Where did you even learn that?
We have a question for you.
What is your very first memory of birth?
Not your first pregnancy or the first birth book you read. Not the first childbirth class you took. But your very first memory of being introduced to the concept of birth.
Maybe it was a movie scene with a woman screaming in a hospital bed while everyone ran around in a panic. Maybe it was hearing your mom tell the story of your birth. Maybe it was a younger sibling being born. Maybe it was a story from a friend, aunt, or grandmother.

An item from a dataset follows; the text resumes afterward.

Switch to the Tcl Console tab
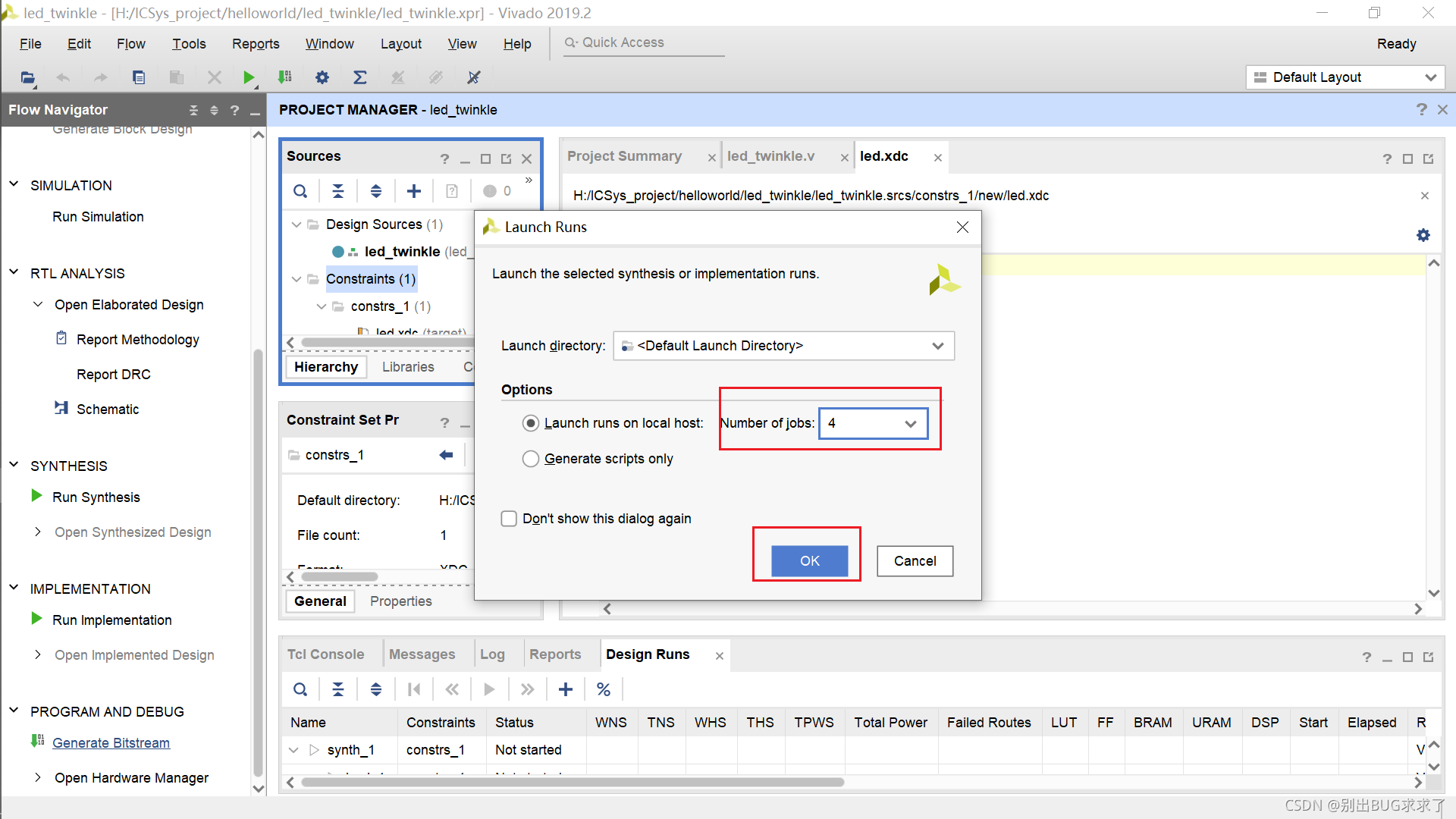 325,654
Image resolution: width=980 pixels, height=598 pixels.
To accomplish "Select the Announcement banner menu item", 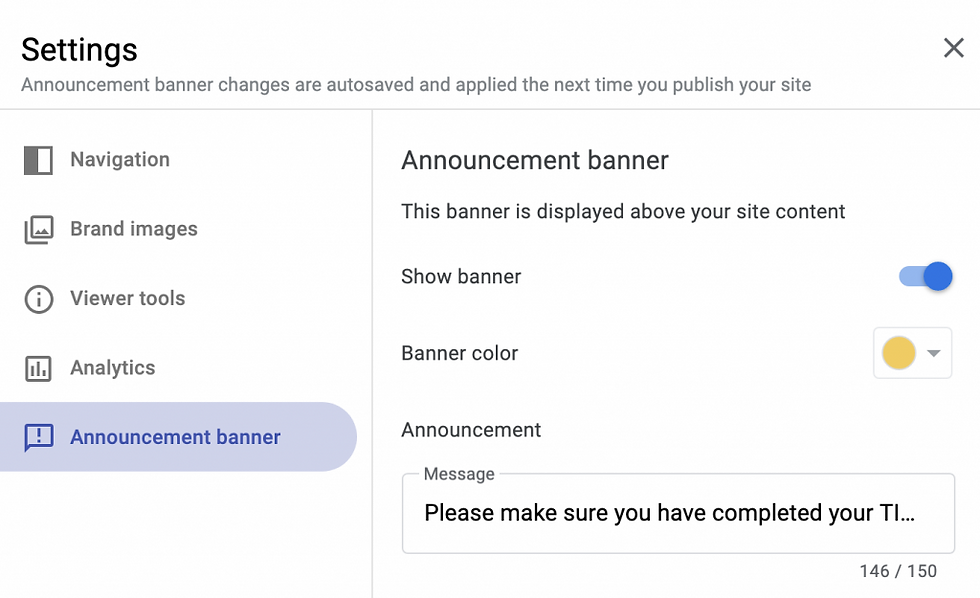I will (178, 437).
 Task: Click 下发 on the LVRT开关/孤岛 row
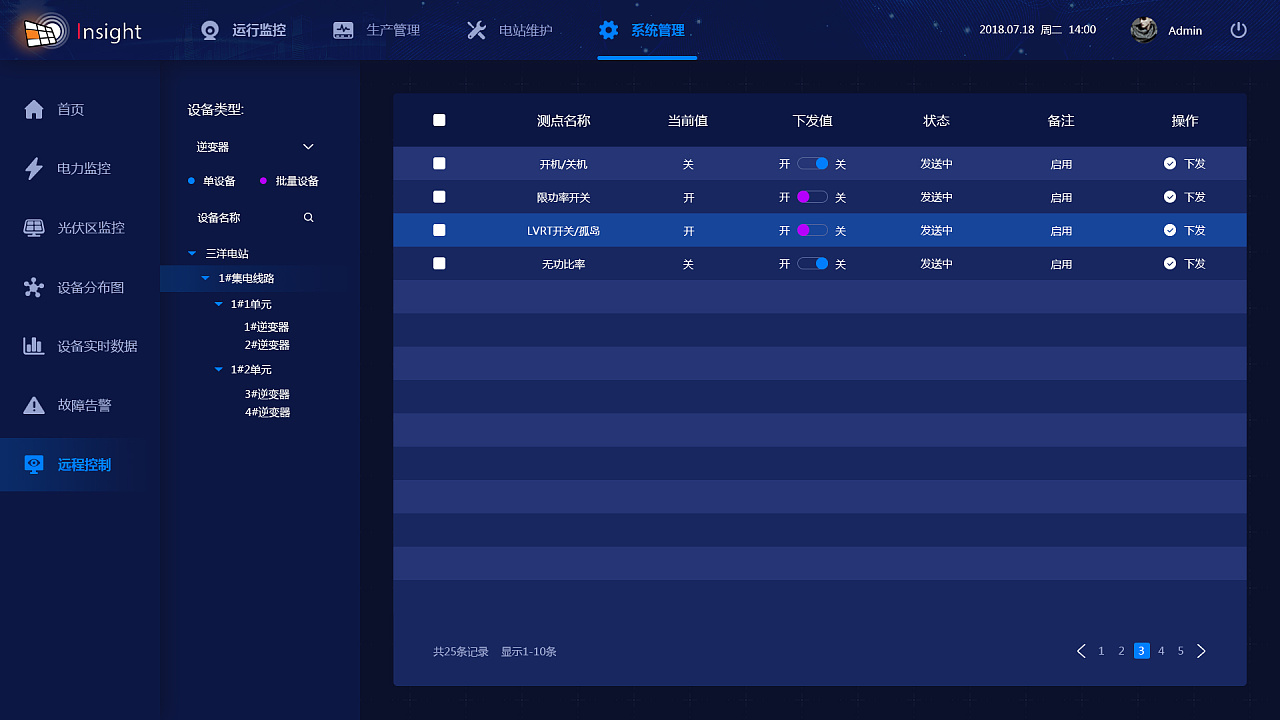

What did that memory start to teach you about birth?
Long before we ever get pregnant, we're already collecting stories about birth. We absorb them from our families, movies, television, social media, school, religion, and culture. By the time we become pregnant ourselves, many of us have spent decades building beliefs about birth without ever questioning where those beliefs came from.
And if left unchecked, we might confuse those beliefs with facts.
Some of them may be true. Some of them may be helpful. Some of them may come from very real experiences. But it's worth asking whether the beliefs you're carrying into birth are actually your own, or if they were handed to you by someone else.
Most of us never stop to consider where our beliefs about birth actually came from. What beliefs do you have about birth? And who or what taught you that?
The answers to those questions matter more than most people realize.Because the beliefs we carry about birth will absolutely shape how we show up in our own birth.
They shape what we fear, what we trust, the types of questions we ask, the decisions we make, and what we believe is possible for us to experience. Part of any good preparation for your birth involves identifying, examining, and maybe even reshaping some of the beliefs that may not actually be true for you.
This is one of our favorite topics we explore inside Birth Alchemy.
Before we talk about labor stages, comfort measures, interventions, or birth plans, we spend time looking at the beliefs and assumptions you're already bringing with you.
Not because we want you to think a certain way about birth, but because it's hard to make conscious decisions when you're operating from beliefs you didn't even realize you had.
So we'll leave you with a few questions to sit with:
What is your first memory of birth?
What did it teach you?
And is that belief still serving you today?